[begin EXCERPT PROVIDED]
This Yoga Sutra addresses the need to clarify ourselves mentally, physically and emotionally in order to reclaim our natural state of joy. Imagine how you would feel physically if you ate continually throughout the day. As the body needs time to rest between meals, to assimilate and eliminate food, so the psyche needs time off the treadmill to integrate inner and outer experience. If the essence of our daily existence is a desperate effort to get it all done, constantly engaging with the next task, we never have a chance to digest and assimilate what has already been.

In our culture, stress is at an all time high. People feel overwhelmed, unable to keep up. This feeling locks the parasympathetic nervous system into the production of cortisol and heightens the body’s fight or flight response. When we run on this high, for an extended period of time, we become unable to relax and slow down, and eventually we burn out. Our immune systems become compromised and stress-induced illnesses develop.

So why don’t people adopt the practice of simplicity?

Theoretically, simplification sounds good to most people but they don’t know where to begin. When even daily choices are complex, like how many social media portals to connect with or what supplements to take for optimal health, simplifying is no easy task. Even spiritual aspirants who conceptualize the need for simplification, complicate their search for Self-knowing through an endless stream of trainings, philosophies and workshops.

Generally speaking, humans avoid change of any kind, preferring what is known. And we avoid simplicity for fear of boredom. Unfortunately, we have collectively forgotten the gift that boredom brings. Its gift is spaciousness and with space comes creativity. By simplifying, we invite psychic space where our minds can meander and imagine and our souls can shine through. Of course in order to receive these gifts, we must be willing to forgo some instant gratification.
[end EXCERPT PROVIDED]
> TASK REQUIREMENTS:
A – According to the passage on simplicity, what gift does boredom bring?
B – State whether each statement agrees with the passage on simplicity. For each, answer yes or no and quote the deciding words. (i) Stress in our culture is at an all time high. (ii) Humans generally welcome change. (iii) Spiritual aspirants keep their search for Self-knowing simple.
C – List every way the passage on simplicity says we need to clarify ourselves.
The listing after this point is separate material, not part of the passage on simplicity.
[begin RECORD EXTRACTS]
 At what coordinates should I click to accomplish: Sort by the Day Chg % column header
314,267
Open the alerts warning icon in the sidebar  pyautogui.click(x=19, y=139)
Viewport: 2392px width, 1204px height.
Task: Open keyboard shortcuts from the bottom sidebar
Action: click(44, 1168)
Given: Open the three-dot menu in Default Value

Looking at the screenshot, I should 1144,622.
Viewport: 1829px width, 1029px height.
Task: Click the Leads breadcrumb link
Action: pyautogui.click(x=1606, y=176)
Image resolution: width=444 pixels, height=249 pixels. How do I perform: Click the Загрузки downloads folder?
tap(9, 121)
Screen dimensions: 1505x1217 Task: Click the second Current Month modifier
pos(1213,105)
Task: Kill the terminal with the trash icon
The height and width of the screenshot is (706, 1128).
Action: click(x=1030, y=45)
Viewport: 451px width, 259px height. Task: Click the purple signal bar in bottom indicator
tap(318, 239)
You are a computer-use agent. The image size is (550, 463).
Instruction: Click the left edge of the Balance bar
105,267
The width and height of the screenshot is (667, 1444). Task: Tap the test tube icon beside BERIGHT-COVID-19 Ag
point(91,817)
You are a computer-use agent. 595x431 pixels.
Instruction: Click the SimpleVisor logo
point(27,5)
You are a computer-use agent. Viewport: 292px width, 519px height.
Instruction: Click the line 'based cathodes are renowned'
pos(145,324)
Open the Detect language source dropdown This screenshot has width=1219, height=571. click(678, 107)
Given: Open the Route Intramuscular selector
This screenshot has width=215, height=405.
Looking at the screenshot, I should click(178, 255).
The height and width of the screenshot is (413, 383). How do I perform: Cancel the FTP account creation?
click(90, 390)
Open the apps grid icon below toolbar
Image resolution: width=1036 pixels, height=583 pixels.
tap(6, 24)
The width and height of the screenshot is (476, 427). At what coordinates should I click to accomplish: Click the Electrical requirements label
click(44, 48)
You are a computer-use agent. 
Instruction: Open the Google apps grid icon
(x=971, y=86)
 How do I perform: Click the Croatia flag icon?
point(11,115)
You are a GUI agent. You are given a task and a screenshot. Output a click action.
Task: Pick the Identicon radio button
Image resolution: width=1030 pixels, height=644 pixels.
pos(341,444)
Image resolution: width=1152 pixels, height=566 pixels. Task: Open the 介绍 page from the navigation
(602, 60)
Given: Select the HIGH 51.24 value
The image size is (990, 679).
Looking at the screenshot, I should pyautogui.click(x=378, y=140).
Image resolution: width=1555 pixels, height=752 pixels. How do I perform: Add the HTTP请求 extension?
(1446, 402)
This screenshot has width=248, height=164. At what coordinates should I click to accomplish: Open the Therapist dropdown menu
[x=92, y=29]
[end RECORD EXTRACTS]
> RESULTS OF THE TASKS:
A – Spaciousness.

B –
(i) Yes: "In our culture, stress is at an all time high."
(ii) No: "Generally speaking, humans avoid change of any kind, preferring what is known."
(iii) No: "complicate their search for Self-knowing through an endless stream of trainings, philosophies and workshops."

C – Mentally, physically, emotionally.